Terence J. Coderre



Coderre, Terence J. PhD
terence.coderre [at] mcgill.ca
Anesthesia Research Unit, McGill University
3655 Prom. Sir William Osler, Room1203
Montreal, Quebec H3G 1Y6
(514) 398-5773
(514) 398-8241

Expertise
Dr. Coderre is a Harold Griffith Professor in Anesthesia Research at McGill University. He is the director of pain research laboratories in the Anesthesia Research Unit and at the MUHC Research Institute, and a member of the McGill Centre for Research on Pain. He received a PhD. in Psychology (Behavioural Neuroscience) from McGill University in 1985, and then received postdoctoral training in Anatomy and Medicine (Neuroscience) at University College London and University of California San Francisco, respectively. He spent 10 years as director of the Pain Mechanisms laboratory at the Institut de recherches cliniques de Montréal, before moving to McGill University in 2000. Dr. Coderre is on the editorial boards of Journal of Neuropathic Pain & Symptom palliation, and Pain Research & Management. He is a former member of the executive (treasurer) of the Canadian Pain Society. Dr. Coderre has been awarded the Early Career Investigator Award from the Canadian Pain Society and the Patrick D. Wall Young Investigator Award from the International Association for the Study of Pain.

Research Interests
Dr.
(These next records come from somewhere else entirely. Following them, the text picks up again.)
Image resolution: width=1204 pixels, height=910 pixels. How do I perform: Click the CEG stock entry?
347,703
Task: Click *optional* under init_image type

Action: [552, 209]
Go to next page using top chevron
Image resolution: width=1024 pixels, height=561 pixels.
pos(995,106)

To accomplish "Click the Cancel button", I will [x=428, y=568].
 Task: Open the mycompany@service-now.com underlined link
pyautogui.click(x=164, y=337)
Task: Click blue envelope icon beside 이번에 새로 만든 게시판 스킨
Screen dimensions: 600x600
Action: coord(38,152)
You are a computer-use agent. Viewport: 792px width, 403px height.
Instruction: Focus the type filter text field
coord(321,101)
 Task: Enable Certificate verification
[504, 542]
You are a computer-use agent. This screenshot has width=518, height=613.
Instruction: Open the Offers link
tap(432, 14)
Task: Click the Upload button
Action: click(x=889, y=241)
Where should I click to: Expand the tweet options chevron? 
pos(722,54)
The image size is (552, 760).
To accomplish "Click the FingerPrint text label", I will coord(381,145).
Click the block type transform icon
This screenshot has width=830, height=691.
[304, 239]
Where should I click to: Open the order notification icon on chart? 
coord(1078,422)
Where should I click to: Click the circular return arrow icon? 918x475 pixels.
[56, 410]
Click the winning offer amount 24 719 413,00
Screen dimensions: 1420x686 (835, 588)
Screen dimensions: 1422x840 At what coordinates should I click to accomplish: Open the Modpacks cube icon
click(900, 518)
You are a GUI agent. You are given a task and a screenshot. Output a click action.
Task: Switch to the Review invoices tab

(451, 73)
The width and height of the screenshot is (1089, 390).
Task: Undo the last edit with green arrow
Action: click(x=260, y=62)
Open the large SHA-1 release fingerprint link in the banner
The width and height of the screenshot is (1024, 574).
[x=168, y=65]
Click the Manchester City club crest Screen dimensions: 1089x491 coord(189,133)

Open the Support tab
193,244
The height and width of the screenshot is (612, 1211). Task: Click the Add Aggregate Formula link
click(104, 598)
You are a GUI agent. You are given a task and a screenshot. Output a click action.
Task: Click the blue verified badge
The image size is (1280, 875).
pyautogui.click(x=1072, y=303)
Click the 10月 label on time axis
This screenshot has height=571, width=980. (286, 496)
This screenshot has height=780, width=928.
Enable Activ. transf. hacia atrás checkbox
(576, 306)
Coderre’s main research interest is the pharmacological, neurochemical and anatomical characterization of mechanisms underlying neuroplasticity in the spinal cord dorsal horn and brain, and its influence on pain perception. Techniques used in our labs, and through interactions with our collaborators, include behavioural nociceptive testing, neuropharmacology, in vivo microdialysis, light and electron microscopic immunocytochemistry, autoradiography and image analysis. The purpose of these investigations is to provide integrated anatomical, neurochemical and physiological information on how excitatory amino acids, neuropeptides and growth factors interact with their receptors and intracellular messengers to induce states of noxious stimulus-induced plasticity in the central nervous system that lead to behavioural hyperalgesia or enhanced pain perception. The above information is important for our understanding of the mechanisms underlying persistent or chronic pain and, potentially, for the treatment of pain. A current focus is on changes in the internalization and trafficking of metabotropic glutamate receptors following persistent nociception, and their influence on the regulation of the release of excitatory amino acids in spinal cord dorsal horn, as well as hyperalgesia. He is also involved in studies on aimed at identifying specific mechanisms underlying the pathophysiology of complex regional pain syndrome (CRPS) using anatomical, behavioural, and neurochemical studies in animal models and near infrared spectroscopy in CRPS patients.

Selected Publications

Ragavendran JV, Laferriere A, Xiao WH, Bennett GJ, Padi, SSV, Zhang J, Coderre TJ. Topical combinations for chronic pain aimed at treating microvascular dysfunction reduce allodynia in animal models of CRPS-I and neuropathic pain. J Pain . 2013 14: 66-78

Kumar N, Cherkas PS, Varathan V, Miyamoto M, Chiang CY, Dostrovsky JO, Sessle BJ, Coderre TJ. Systemic pregabalin attenuates facial hypersensitivity and noxious stimulus-evoked release of glutamate in medullary dorsal horn in a rodent model of trigeminal neuropathic pain. Neurochem Int . 2013 62:831-835

Vrolijk-de Mos M, Millecamps M, Laferièrre A, Pilkington M; Sturkenboom MCJM, Huygen FJPM, Coderre TJ. Role of NFκB in an animal model of complex regional pain syndrome - type I (CRPS-I). Journal of Pain. 2009 1161-1169

Xanthos DN, Kumar N, Theodorsson E, Coderre TJ. The roles of nerve growth factor and cholecystokinin in the enhancement of morphine analgesia in a rodent model of central nervous system inflammation. Neuropharmacology. 2009 Mar;56(3):684-91. Epub 2008 Dec 11.

Laferrière A, Millecamps M, Xanthos DN, Xiao WH, Siau C, Vrolijk-de Mos M, Sachot C, Ragavendran JV, Huygen FJPM, Bennett GJ, Coderre TJ. Cutaneous tactile allodynia associated with microvascular dysfunction in muscle. Mol Pain. 2008 4:49

Coderre TJ, Kumar N, Lefebvre CD, Yu JS. A comparison of the glutamate release inhibition and anti-allodynic effects of gabapentin, lamotrigine, and riluzole in a model of neuropathic pain. J Neurochem. 2007 Mar;100(5):1289-99. Epub 2007 Jan 11.

Pitcher MH, Ribeiro-da-Silva A, Coderre TJ. Effects of inflammation on the ultrastructural localization of spinal cord dorsal horn group I metabotropic glutamate receptors. J Comp Neurol. 2007 Dec 1;505(4):412-23.